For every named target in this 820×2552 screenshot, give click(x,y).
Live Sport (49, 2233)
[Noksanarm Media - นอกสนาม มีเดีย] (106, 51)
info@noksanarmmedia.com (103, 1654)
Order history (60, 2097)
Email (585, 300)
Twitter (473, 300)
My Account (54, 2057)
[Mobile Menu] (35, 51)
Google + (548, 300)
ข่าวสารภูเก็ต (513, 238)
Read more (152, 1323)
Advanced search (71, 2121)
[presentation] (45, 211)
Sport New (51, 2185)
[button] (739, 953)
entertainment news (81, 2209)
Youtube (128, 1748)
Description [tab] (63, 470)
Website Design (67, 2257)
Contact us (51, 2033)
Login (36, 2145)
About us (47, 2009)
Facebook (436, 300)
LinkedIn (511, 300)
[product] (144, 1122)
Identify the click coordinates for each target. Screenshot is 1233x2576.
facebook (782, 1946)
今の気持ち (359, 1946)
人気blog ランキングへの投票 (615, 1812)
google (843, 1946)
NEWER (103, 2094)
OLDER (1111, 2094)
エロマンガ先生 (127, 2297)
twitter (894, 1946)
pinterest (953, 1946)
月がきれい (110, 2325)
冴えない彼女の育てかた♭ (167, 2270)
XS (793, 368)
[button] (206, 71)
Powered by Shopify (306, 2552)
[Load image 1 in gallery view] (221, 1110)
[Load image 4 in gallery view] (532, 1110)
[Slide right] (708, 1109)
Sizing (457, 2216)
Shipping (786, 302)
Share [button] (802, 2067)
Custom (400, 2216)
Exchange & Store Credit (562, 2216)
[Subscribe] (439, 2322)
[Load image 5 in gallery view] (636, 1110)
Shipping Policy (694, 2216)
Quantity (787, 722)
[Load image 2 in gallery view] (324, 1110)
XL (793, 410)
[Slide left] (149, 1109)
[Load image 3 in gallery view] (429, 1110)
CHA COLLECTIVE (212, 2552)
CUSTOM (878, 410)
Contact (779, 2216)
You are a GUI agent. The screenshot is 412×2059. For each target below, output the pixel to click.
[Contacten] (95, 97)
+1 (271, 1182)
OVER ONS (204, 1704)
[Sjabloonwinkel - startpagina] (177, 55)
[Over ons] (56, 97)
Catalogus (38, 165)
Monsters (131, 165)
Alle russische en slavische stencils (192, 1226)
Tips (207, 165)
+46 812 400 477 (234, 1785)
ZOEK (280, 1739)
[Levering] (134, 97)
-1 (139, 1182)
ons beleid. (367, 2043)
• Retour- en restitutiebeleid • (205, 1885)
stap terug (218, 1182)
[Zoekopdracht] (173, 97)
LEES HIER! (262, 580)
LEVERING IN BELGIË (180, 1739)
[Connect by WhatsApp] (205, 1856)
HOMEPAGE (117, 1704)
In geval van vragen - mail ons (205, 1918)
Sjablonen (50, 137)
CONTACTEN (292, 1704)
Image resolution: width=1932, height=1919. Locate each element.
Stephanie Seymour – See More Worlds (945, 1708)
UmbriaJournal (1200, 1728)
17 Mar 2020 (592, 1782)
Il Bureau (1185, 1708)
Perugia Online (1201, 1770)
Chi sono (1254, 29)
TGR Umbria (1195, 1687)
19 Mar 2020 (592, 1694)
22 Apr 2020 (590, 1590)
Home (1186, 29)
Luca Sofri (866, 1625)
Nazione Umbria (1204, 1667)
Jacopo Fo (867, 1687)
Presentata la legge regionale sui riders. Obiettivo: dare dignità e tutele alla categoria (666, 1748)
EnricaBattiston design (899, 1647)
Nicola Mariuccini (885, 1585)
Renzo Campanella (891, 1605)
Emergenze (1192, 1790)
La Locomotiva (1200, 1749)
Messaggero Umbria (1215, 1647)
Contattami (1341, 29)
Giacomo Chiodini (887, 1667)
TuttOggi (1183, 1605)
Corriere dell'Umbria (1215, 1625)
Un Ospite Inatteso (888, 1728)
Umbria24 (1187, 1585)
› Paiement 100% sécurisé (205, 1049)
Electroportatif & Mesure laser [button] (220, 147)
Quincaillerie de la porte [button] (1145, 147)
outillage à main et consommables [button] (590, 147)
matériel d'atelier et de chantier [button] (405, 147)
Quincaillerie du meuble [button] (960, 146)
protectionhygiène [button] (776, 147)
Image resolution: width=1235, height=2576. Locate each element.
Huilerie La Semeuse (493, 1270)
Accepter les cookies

--------------------------------

▶ **Work order**: Please transcribe exactly the lines above from the line that has "NEWER (103, 2094)" up to and including the line that has "La Locomotiva (1200, 1749)"; no other line belongs in the answer.

▶ **Task answer**:
NEWER (103, 2094)
OLDER (1111, 2094)
エロマンガ先生 (127, 2297)
twitter (894, 1946)
pinterest (953, 1946)
月がきれい (110, 2325)
冴えない彼女の育てかた♭ (167, 2270)
XS (793, 368)
[button] (206, 71)
Powered by Shopify (306, 2552)
[Load image 1 in gallery view] (221, 1110)
[Load image 4 in gallery view] (532, 1110)
[Slide right] (708, 1109)
Sizing (457, 2216)
Shipping (786, 302)
Share [button] (802, 2067)
Custom (400, 2216)
Exchange & Store Credit (562, 2216)
[Subscribe] (439, 2322)
[Load image 5 in gallery view] (636, 1110)
Shipping Policy (694, 2216)
Quantity (787, 722)
[Load image 2 in gallery view] (324, 1110)
XL (793, 410)
[Slide left] (149, 1109)
[Load image 3 in gallery view] (429, 1110)
CHA COLLECTIVE (212, 2552)
CUSTOM (878, 410)
Contact (779, 2216)
You are a GUI agent. The screenshot is 412×2059. For each target below, output the pixel to click.
[Contacten] (95, 97)
+1 (271, 1182)
OVER ONS (204, 1704)
[Sjabloonwinkel - startpagina] (177, 55)
[Over ons] (56, 97)
Catalogus (38, 165)
Monsters (131, 165)
Alle russische en slavische stencils (192, 1226)
Tips (207, 165)
+46 812 400 477 (234, 1785)
ZOEK (280, 1739)
[Levering] (134, 97)
-1 (139, 1182)
ons beleid. (367, 2043)
• Retour- en restitutiebeleid • (205, 1885)
stap terug (218, 1182)
[Zoekopdracht] (173, 97)
LEES HIER! (262, 580)
LEVERING IN BELGIË (180, 1739)
[Connect by WhatsApp] (205, 1856)
HOMEPAGE (117, 1704)
In geval van vragen - mail ons (205, 1918)
Sjablonen (50, 137)
CONTACTEN (292, 1704)
Image resolution: width=1932, height=1919. Locate each element.
Stephanie Seymour – See More Worlds (945, 1708)
UmbriaJournal (1200, 1728)
17 Mar 2020 (592, 1782)
Il Bureau (1185, 1708)
Perugia Online (1201, 1770)
Chi sono (1254, 29)
TGR Umbria (1195, 1687)
19 Mar 2020 (592, 1694)
22 Apr 2020 (590, 1590)
Home (1186, 29)
Luca Sofri (866, 1625)
Nazione Umbria (1204, 1667)
Jacopo Fo (867, 1687)
Presentata la legge regionale sui riders. Obiettivo: dare dignità e tutele alla categoria (666, 1748)
EnricaBattiston design (899, 1647)
Nicola Mariuccini (885, 1585)
Renzo Campanella (891, 1605)
Emergenze (1192, 1790)
La Locomotiva (1200, 1749)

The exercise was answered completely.